Стрекоза, увеличенная до размеров собаки - Ольга Славникова
Шрифт:
Интервал:
Закладка:
Однажды, в жаркую субботу начала июля, Софья Андреевна, заправив борщ, собрала очистки в газету и, привычно уминая сверток до нужной плотности, отправилась на балкон. Соседкин сквозной балкончик, в отличие от других, обшитых цветочными ящиками, ничего не скрывавший и этим – да еще трепетаньем пушинок на рассохшемся дереве – удивительно походивший на заброшенное птичье гнездо, сейчас до самых треснутых перил полнился хлопаньем крыльев и хриплым голубиным воркованием.

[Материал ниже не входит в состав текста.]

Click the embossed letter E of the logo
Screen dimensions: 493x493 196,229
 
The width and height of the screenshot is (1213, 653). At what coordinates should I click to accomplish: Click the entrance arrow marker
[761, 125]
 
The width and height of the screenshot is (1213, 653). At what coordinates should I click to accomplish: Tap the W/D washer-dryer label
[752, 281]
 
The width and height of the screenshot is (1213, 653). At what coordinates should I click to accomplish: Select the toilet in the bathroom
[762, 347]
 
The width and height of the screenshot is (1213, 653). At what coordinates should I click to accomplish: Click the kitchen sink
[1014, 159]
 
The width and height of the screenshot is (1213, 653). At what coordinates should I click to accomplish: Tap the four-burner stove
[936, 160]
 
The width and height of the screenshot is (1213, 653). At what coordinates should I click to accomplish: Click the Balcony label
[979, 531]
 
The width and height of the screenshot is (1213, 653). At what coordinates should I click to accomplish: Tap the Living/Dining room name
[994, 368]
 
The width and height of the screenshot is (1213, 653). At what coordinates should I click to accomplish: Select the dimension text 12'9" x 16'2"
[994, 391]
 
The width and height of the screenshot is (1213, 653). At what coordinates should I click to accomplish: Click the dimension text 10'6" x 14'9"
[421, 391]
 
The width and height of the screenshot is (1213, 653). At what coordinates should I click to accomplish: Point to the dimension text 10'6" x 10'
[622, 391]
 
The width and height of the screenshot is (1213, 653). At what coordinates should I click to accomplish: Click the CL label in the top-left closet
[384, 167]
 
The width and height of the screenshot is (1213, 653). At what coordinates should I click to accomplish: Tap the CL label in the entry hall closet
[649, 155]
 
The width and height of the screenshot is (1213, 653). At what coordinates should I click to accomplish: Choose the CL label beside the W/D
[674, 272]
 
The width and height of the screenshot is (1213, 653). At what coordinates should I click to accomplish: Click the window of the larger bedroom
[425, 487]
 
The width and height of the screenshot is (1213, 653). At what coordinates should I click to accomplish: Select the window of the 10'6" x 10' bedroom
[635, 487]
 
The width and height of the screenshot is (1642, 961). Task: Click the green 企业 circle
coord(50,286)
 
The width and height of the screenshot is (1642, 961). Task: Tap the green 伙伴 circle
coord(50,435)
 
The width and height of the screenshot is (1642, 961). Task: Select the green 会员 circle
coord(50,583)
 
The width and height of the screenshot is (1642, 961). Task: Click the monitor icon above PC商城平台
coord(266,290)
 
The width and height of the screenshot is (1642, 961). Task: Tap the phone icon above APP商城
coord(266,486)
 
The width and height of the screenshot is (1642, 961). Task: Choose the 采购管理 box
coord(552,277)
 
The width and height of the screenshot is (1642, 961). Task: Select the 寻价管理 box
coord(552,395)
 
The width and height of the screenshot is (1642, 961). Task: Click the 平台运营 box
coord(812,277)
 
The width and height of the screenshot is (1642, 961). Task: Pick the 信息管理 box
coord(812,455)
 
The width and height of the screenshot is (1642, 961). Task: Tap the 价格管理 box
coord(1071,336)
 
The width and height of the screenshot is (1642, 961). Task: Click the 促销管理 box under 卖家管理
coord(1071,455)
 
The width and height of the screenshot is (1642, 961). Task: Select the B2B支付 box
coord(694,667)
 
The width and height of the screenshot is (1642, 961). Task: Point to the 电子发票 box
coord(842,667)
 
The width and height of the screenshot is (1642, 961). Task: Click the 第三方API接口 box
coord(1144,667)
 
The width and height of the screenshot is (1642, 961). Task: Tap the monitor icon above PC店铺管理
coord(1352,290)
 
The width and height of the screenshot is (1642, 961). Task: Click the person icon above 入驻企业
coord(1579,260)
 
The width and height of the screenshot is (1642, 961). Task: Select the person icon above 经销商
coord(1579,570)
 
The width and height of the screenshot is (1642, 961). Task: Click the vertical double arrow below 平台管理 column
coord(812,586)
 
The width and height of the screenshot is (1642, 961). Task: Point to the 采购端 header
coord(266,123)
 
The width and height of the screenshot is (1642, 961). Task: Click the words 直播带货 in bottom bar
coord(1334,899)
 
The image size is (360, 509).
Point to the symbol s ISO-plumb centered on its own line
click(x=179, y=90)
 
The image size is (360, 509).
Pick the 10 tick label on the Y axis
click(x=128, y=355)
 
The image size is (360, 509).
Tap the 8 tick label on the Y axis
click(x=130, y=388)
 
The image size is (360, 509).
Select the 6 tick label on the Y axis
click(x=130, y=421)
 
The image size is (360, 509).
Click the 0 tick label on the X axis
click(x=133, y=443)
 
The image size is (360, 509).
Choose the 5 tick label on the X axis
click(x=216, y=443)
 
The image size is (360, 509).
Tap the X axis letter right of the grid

Еще ни о чем не догадываясь, Софья Андреевна кинула ком в густое бурление, куда как раз спускался, расставив когти, распаренный сизарь размером с детское пальто. Пальнуло оглушительным шумом, птицы снялись и затрепыхались в воздухе, обнажив замызганный бетон с расклеванными остатками вчерашнего ужина Софьи Андреевны. Голуби бились и путались в голых провисших веревках, царапали когтями по карнизу, валились обратно в яму, на свежую и мокрую добычу, лопнувшую на ужасном дне, а тени их стремительно метались по оконному стеклу, и различие между хлопающей птицей и ее безмолвным отражением вдруг окатило вспотевшую Софью Андреевну мертвенным холодом. Чистое стекло с неясной горою серого тюля за ним отражало сизый и тонкий мир, где все скользило без звука и трения. Казалось, будто кто-то смотрит и видит такими горячие тополя в неопрятном пуху, смиренно ползущий автомобиль, ярко-белого до пояса мальчишку на высоком велосипеде: все возникало точно на промываемой фотографии, и ледяной ребенок стоймя шагал по упругому воздуху, переваливаясь между сквозных виляющих колес. Там, за стеклом, сохранялась своя тишина, которую не мог нарушить даже зудящий стрекот отбойного агрегата, громадными кусками ломавшего асфальт. Никакие звуки, даже слышные там, не были властны над тишиной, и ощущение стеклянной границы между балконом, полным воркующей, урчащей жизни, и волшебным покоем внутри скорее, чем неубранный мусор, убедили сомлевшую Софью Андреевну, что соседка действительно умерла.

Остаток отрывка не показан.